**Problems and tasks**
(a) In the warrant amendment, what per-share exercise price does the restated first paragraph set?
(b) Pick up the Capstone Turbine warrant amendment after its last sentence and write the text that comes next.

**Selected passage**
§ §
Amendment No. 1 to the Purchase Warrant for Common Shares issued in favor of Special Situations Investing Group II, LLC (as successor in interest to Goldman Sachs & Co. LLC), dated December 9, 2019
CAPSTONE TURBINE CORPORATION
AMENDMENT NO. 1
PURCHASE WARRANT FOR COMMON SHARES
This Amendment No. 1 to Purchase Warrant for Common Shares, dated as of December 9, 2019 (this “Amendment”), amends that certain Purchase Warrant for Common Shares, dated as of February 4, 2019 (the “Warrant”), issued by Capstone Turbine Corporation, a Delaware corporation (the “Company”).
WHEREAS, Goldman Sachs & Co. LLC has transferred the Warrant to Special Situations Investing Group II, LLC (the “Purchaser”);
WHEREAS, the Purchaser is the sole Holder of the Warrant; and
WHEREAS, subject to the terms and conditions set forth herein, the Company and the Purchaser desire to amend the Per Share Warrant Exercise Price (as defined below).
NOW, THEREFORE, for good and valuable consideration, the receipt and sufficiency of which are hereby acknowledged, the parties hereby agree as follows:
1.Defined Terms. Capitalized terms used but not defined herein will have the meanings given to them in the Warrant.
2.Current Number of Warrant Shares. The Company hereby represents and warrants to the Purchaser that, immediately prior to giving effect to the Amendment and after giving effect to all adjustments required by Section 2 of the Warrant, the number of Warrant Shares issuable upon exercise of the Warrant in full is 434,288.
The first paragraph of the Warrant is hereby amended and restated in its entirety as follows:
“CAPSTONE TURBINE CORPORATION, a Delaware corporation (the “Company”), for payment of $150,000 received on the date hereof, hereby certifies that Special Situations Investing Group II, LLC (the “Purchaser”) and the other Holders (if any), are entitled to purchase from the Company (i) up to 434,288 Warrant Shares (as defined below) (the “Aggregate Warrant Shares”), (ii) at an exercise price per share equal to $3.80 (the “Per Share Warrant Exercise Price”), (iii) at any time on or after August 4, 2019 and on or before 5:00 P.M., New York, New York time on February 4, 2024 (the “Expiration Date”). Certain capitalized terms used herein are defined in Section 13.”
§ §
**Information shown**
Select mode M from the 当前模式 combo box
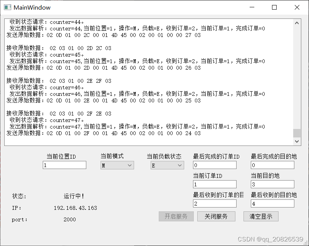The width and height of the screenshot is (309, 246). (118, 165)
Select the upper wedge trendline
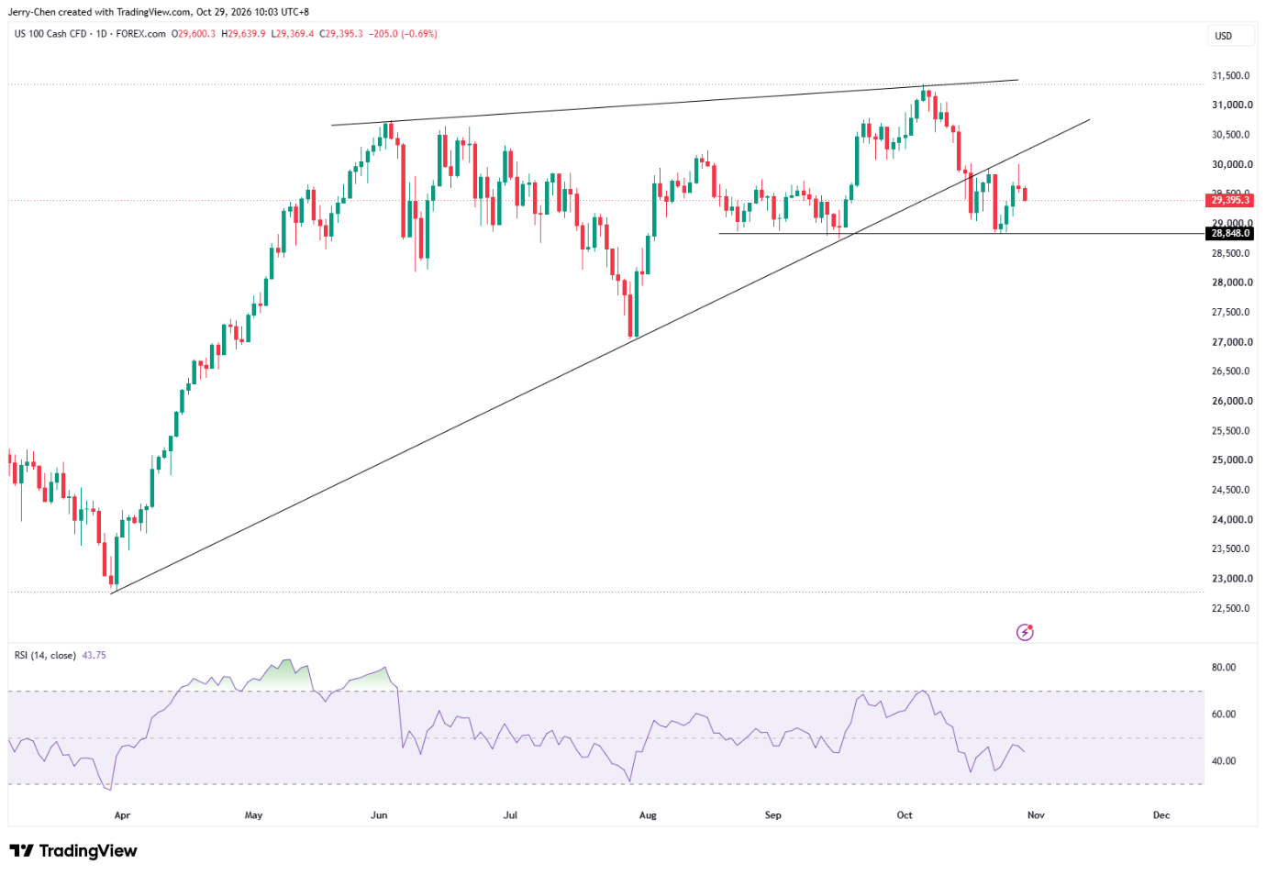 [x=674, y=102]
§ §
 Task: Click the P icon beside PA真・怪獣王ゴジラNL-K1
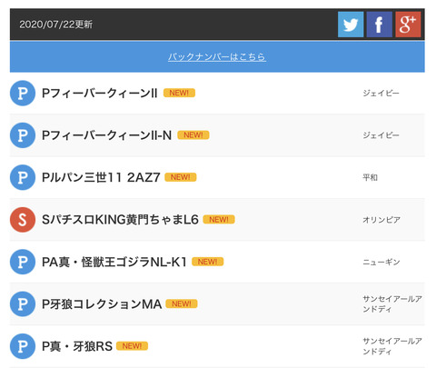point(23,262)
§ §
**Answers in order**
(a) $3.80

(b)
Section 2.1 of the Warrant is hereby amended and restated in its entirety as follows:
“Anti-Dilution Ratio. The number of Warrant Shares issuable to the Holder upon exercise of this Warrant at the Per Share Warrant Exercise Price shall be adjusted, from time to time, by multiplying the (a) the number of Warrant Shares by (b) the Anti-
Dilution Ratio (as defined below) in effect at the time of such adjustment. The Anti-Dilution Ratio shall be a fraction, the numerator of which shall be the Per Share Warrant Exercise Price and the denominator of which shall be the Per Share Anti-Dilution Price (calculated and adjusted as set forth below) in effect at the time of such adjustment (the “Anti-Dilution Ratio”); provided that the Per Share Anti-Dilution Price in effect on the date of execution of the Amendment shall be deemed to be equal to the Per Share Warrant Exercise Price; provided further that the Per Share Anti-Dilution Price shall be provided to Holder, calculated in accordance with the provision of Section 2.2(a) below, by the Company on a quarterly basis. Notwithstanding anything to the contrary in this Warrant, while the aggregate number of Warrant Shares issuable upon the exercise of this Warrant may increase, the aggregate purchase price for all Warrant Shares issuable upon exercise of this Warrant shall not be increased.”
4.All Other Terms Unchanged. Except as expressly provided in this Amendment, all of the provisions, terms and conditions of the Warrant remain in full force and effect.
5.Conflicting Provisions. Should any of the provisions of this Amendment conflict with any of the provisions of the Warrant, then the provisions of this Amendment shall apply.
6.Counterparts. This Amendment may be executed in one or more counterparts, any one of which need not contain the signatures of more than one party, but all such counterparts taken together will constitute one and the same instrument.
7.Effectiveness. This Amendment will become effective immediately upon execution thereof by the Company and the Purchaser.
[Signature page follows.]
IN WITNESS WHEREOF, each of the undersigned has caused this Amendment No. 1 to Purchase Warrant for Common Shares to be signed by its duly authorized officer.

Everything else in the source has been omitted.